# [Exercise requirements]
Count the lines below that contain the word "Uncheck", with case counting, and give only the number.

---------------

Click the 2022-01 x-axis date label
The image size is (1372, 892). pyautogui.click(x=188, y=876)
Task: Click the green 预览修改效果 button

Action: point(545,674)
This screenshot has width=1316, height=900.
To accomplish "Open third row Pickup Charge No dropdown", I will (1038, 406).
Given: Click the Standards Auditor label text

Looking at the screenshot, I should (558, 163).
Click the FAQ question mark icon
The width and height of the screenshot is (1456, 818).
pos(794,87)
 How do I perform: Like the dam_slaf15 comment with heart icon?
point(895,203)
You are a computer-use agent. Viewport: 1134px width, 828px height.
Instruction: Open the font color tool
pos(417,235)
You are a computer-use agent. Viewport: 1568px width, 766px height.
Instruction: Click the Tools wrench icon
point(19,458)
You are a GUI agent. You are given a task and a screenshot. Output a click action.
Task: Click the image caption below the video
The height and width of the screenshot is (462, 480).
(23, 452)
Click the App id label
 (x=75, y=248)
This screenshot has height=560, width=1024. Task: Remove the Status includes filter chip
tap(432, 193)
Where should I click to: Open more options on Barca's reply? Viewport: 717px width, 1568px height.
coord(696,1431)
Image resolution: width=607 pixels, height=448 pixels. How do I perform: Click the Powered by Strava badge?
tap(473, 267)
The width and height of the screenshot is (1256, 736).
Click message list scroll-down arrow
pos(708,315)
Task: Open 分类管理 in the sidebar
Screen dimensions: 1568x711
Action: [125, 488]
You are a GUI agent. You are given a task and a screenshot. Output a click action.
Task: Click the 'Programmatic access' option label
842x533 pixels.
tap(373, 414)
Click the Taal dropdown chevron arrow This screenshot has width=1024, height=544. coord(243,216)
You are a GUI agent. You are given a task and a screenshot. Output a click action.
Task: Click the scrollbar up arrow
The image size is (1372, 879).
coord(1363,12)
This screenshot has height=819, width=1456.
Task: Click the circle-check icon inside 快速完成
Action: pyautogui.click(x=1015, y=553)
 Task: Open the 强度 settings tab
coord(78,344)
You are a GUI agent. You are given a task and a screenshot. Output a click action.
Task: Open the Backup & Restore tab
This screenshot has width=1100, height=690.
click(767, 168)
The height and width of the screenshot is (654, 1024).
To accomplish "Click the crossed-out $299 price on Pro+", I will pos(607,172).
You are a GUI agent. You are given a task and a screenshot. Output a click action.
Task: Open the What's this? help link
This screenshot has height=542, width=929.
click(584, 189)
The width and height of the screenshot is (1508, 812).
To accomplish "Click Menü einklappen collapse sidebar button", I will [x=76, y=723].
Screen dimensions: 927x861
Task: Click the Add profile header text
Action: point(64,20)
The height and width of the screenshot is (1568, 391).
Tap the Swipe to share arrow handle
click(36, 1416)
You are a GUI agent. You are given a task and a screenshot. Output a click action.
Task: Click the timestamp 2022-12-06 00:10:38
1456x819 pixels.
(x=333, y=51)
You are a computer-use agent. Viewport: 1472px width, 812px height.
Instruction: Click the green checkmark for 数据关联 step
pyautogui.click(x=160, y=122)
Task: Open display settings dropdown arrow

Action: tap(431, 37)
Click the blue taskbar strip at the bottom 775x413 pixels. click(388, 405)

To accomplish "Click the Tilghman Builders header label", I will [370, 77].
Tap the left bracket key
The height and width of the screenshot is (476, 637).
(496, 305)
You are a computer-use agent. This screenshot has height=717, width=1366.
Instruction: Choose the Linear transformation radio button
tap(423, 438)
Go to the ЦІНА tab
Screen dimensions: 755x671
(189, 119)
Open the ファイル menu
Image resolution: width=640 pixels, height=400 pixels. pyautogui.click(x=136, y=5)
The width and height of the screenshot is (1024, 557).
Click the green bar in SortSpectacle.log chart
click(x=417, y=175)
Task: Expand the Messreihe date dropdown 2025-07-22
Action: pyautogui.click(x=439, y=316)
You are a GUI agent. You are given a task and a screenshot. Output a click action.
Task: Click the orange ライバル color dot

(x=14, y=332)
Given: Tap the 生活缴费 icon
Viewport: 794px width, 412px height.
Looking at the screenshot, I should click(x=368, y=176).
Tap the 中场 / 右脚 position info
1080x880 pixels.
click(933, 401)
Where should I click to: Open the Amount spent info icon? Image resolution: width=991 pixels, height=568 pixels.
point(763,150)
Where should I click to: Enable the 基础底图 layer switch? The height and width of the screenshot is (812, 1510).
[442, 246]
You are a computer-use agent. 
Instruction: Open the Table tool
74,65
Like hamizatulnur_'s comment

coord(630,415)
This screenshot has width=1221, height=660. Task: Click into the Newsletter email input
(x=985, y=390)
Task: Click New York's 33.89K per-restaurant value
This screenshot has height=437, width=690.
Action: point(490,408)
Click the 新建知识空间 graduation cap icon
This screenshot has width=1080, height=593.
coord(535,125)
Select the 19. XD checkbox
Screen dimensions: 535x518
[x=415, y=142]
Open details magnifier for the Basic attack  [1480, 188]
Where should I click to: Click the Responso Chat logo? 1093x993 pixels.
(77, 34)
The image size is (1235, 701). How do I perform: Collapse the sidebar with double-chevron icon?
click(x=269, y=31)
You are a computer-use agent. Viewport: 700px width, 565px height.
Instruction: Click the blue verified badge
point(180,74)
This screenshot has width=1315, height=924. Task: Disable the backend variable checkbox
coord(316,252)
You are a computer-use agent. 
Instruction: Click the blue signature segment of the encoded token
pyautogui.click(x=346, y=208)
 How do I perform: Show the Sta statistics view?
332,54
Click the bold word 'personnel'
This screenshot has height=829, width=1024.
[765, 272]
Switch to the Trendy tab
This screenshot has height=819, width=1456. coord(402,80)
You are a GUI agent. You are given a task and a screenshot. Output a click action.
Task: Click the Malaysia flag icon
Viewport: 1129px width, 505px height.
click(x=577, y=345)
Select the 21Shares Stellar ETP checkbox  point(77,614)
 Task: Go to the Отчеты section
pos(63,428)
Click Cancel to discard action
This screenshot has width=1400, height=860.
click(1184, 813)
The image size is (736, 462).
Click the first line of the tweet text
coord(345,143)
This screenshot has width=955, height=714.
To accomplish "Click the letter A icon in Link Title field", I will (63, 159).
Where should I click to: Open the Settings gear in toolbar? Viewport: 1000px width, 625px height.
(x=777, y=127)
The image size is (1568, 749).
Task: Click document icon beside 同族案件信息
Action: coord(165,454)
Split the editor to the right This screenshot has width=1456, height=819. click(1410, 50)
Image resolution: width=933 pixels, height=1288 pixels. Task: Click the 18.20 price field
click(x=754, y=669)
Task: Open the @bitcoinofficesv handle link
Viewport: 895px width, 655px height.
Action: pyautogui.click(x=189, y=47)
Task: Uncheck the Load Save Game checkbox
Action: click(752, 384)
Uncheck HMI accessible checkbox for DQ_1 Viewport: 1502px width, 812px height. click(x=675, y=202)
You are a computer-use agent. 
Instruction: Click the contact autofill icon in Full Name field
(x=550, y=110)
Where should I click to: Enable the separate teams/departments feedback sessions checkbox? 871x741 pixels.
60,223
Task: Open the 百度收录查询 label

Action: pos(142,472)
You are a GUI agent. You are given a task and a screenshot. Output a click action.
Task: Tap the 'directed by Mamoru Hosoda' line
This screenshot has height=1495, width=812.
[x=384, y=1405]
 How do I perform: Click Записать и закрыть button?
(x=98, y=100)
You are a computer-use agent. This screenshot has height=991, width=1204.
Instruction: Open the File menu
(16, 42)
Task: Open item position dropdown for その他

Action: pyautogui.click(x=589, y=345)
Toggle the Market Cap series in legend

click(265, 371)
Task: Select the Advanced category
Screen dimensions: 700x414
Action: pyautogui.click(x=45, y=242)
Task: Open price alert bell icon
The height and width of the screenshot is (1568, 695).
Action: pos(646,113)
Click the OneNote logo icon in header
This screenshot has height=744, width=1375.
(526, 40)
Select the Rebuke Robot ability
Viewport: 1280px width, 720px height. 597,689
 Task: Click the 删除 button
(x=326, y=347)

---------------

# [Completed task]
2